> _TO DO_: Below are records with pictures. Reproduce exactly the lines from the line with "Viewport: 1003px width, 683px height." to the line with "Screen dimensions: 236x199", inclusive, and leave each picture out.

> _RECORDED DATA_:
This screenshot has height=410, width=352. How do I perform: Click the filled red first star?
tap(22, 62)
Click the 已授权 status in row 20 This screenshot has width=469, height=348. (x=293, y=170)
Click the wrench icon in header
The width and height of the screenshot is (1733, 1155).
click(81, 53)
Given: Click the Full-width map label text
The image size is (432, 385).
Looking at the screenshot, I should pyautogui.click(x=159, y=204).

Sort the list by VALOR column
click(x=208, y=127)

==

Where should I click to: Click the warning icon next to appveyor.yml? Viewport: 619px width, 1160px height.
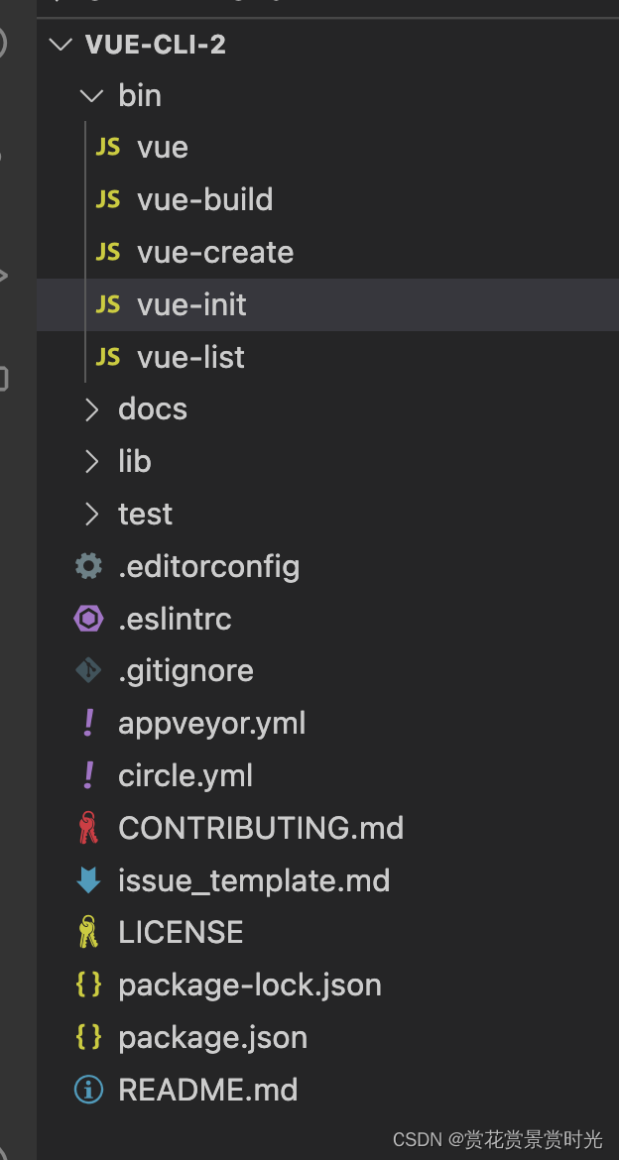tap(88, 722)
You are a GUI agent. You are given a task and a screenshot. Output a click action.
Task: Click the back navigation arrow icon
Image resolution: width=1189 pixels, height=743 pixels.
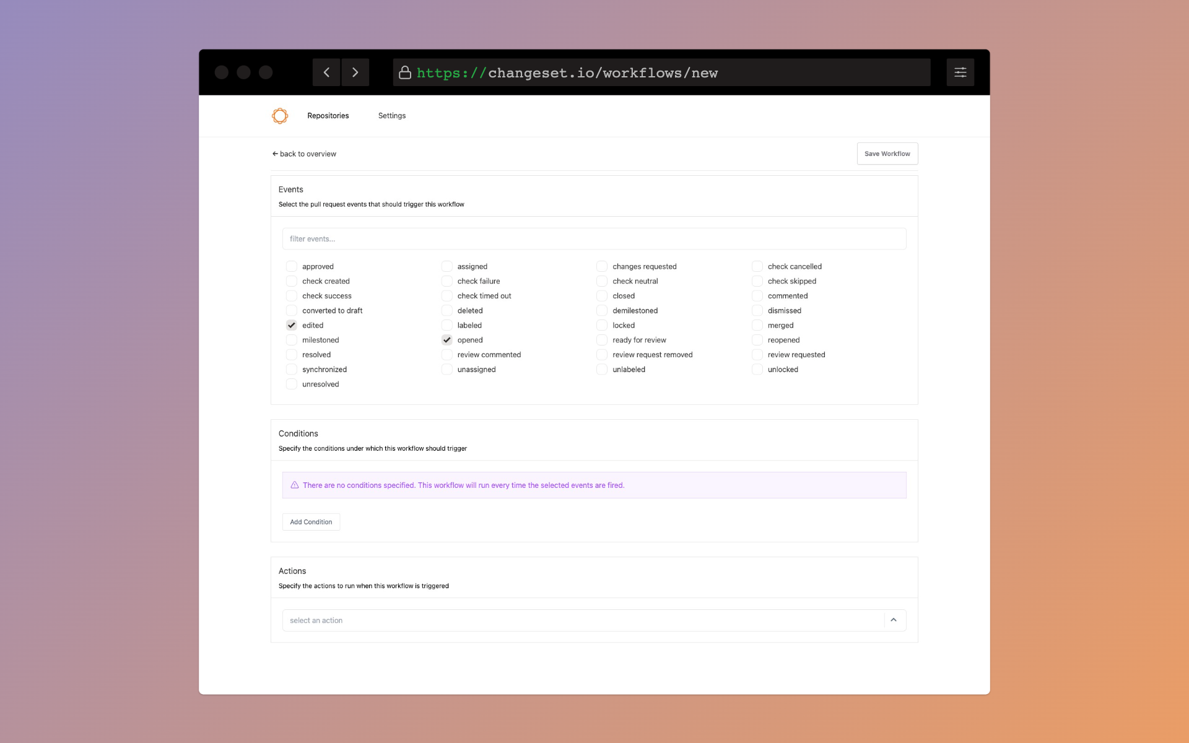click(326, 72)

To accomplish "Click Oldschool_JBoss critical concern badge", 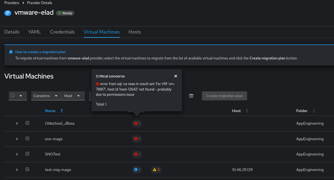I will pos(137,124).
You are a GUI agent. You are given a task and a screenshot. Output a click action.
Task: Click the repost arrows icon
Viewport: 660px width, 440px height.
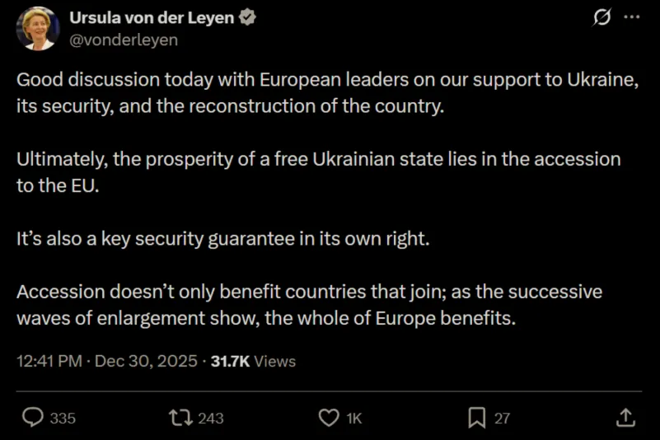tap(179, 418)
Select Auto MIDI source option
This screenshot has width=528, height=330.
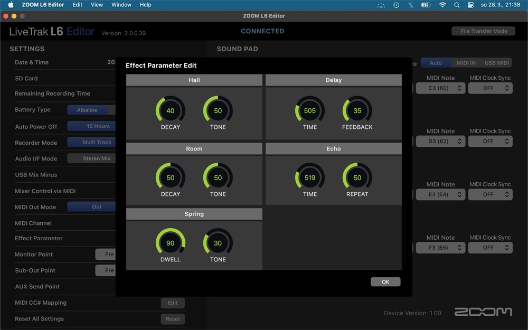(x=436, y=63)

---

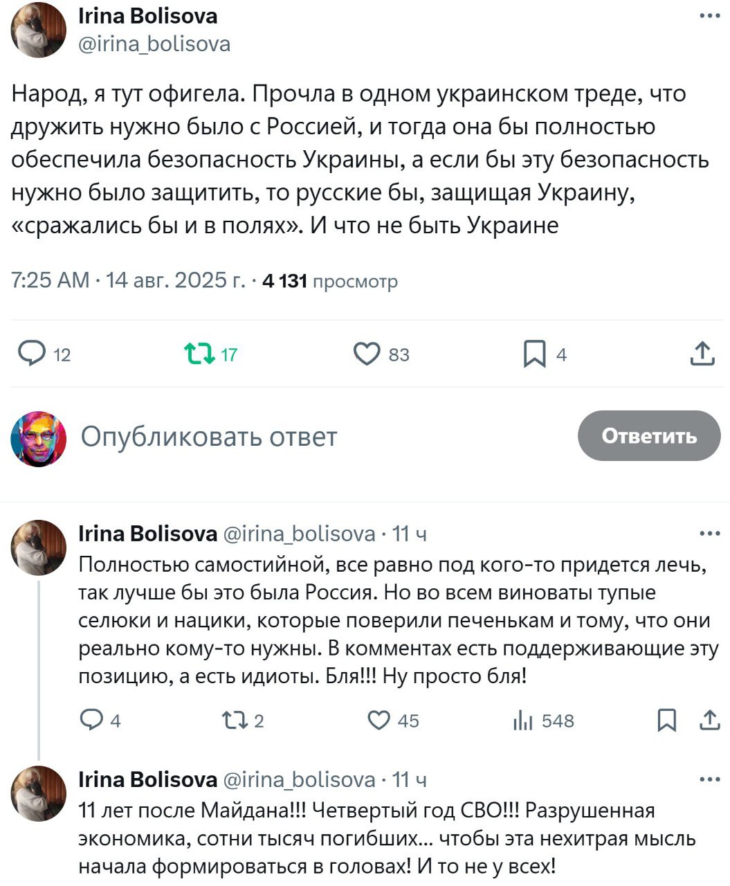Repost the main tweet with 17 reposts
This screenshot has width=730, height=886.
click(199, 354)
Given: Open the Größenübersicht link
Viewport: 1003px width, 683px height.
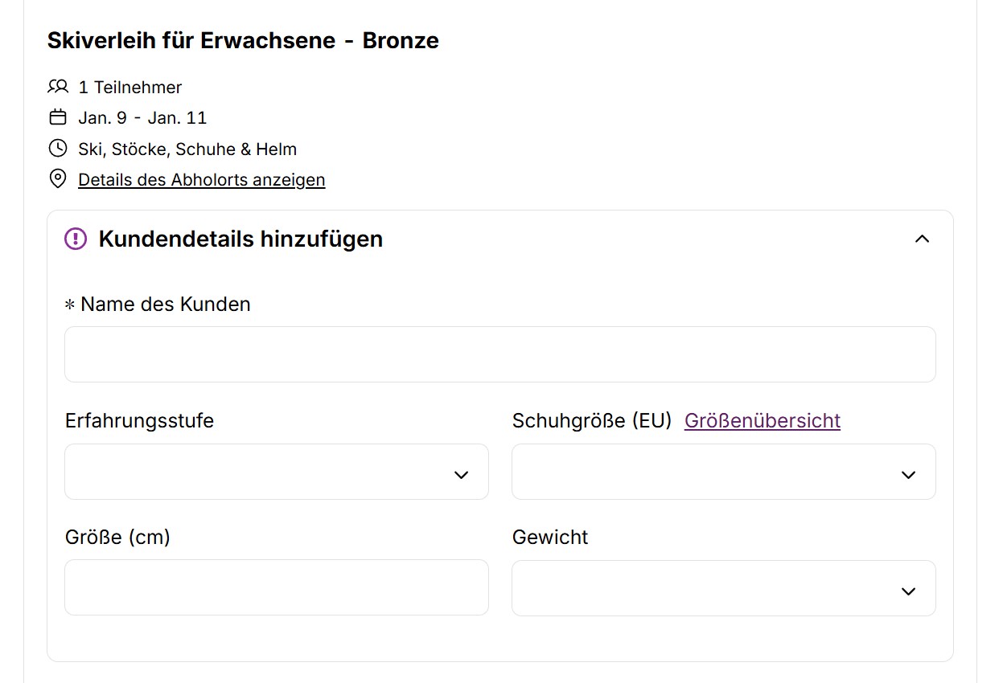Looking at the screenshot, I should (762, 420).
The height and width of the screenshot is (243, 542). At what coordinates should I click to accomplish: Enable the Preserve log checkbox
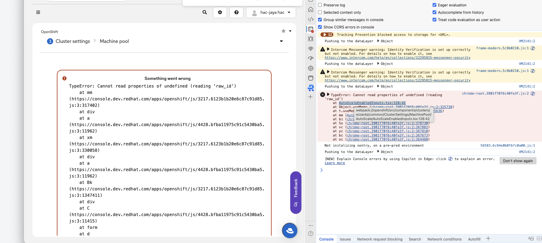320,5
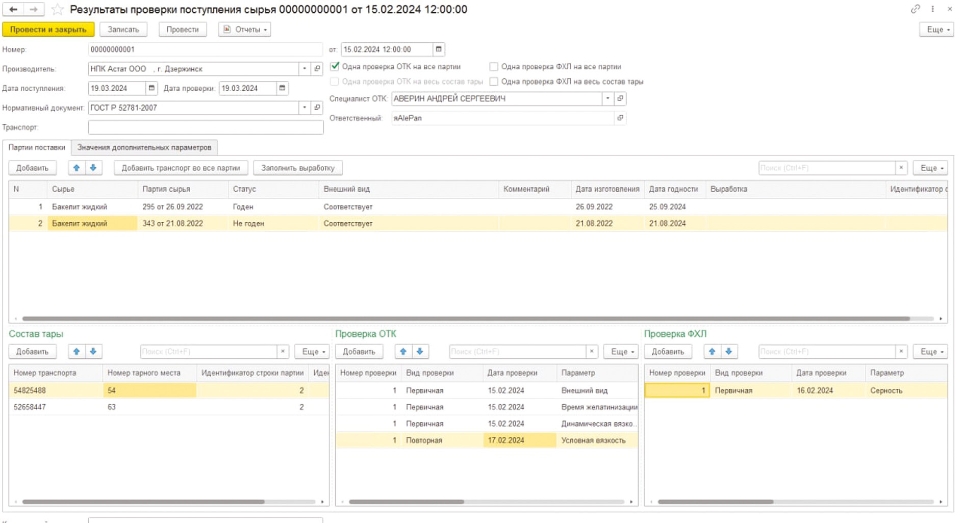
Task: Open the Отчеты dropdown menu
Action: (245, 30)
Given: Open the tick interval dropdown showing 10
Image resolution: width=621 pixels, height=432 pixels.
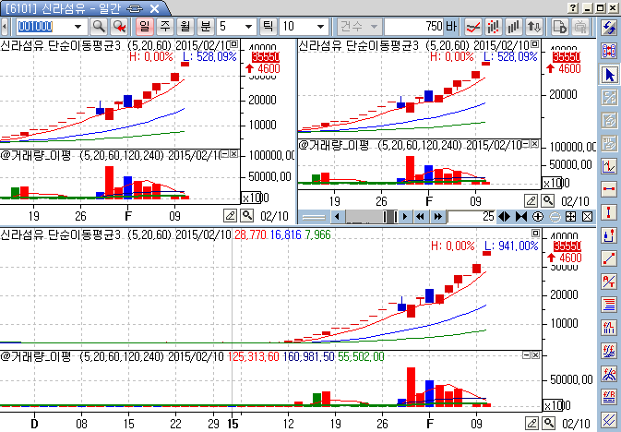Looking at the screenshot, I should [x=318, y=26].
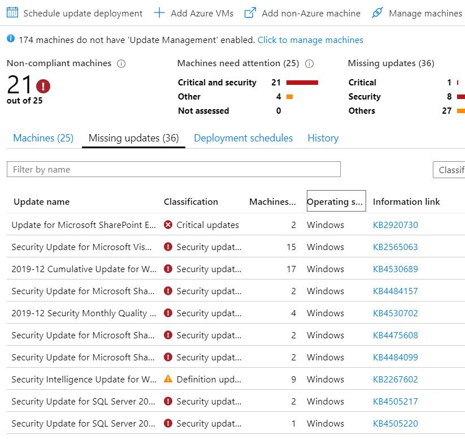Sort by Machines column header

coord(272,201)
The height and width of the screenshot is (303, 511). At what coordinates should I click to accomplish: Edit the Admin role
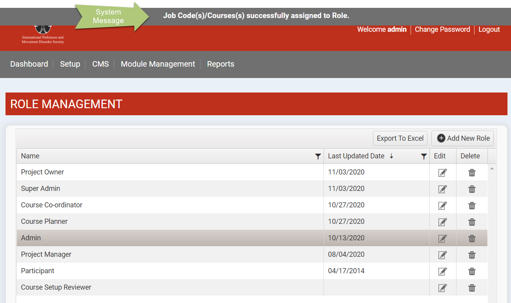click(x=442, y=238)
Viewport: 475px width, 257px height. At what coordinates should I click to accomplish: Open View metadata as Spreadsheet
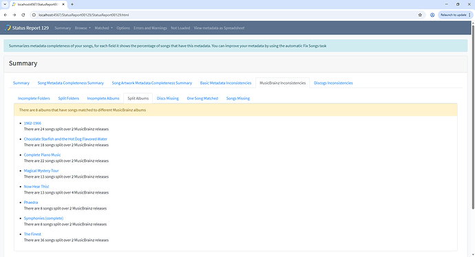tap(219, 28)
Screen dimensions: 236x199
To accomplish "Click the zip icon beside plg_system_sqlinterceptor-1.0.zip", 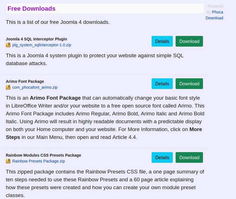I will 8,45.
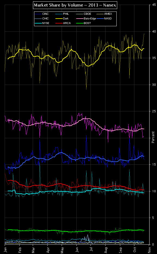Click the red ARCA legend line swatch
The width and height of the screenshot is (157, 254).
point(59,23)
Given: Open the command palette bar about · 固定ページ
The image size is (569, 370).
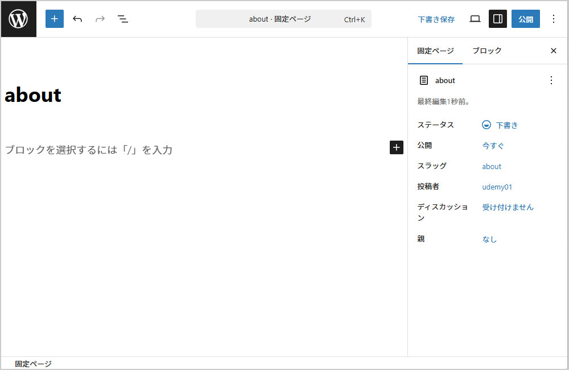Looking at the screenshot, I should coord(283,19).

> _ANSWER TO THIS TASK_:
Viewport: 1003px width, 683px height.
Looking at the screenshot, I should (762, 420).
The height and width of the screenshot is (243, 542). At what coordinates should I click to accomplish: Enable the Preserve log checkbox
320,5
Task: Open the Отчеты dropdown menu
Action: (245, 30)
Given: Open the tick interval dropdown showing 10
Image resolution: width=621 pixels, height=432 pixels.
Looking at the screenshot, I should [x=318, y=26].
Sort by Machines column header

coord(272,201)
The height and width of the screenshot is (303, 511). At what coordinates should I click to accomplish: Edit the Admin role
click(x=442, y=238)
Viewport: 475px width, 257px height. At what coordinates should I click to accomplish: Open View metadata as Spreadsheet
tap(219, 28)
Screen dimensions: 236x199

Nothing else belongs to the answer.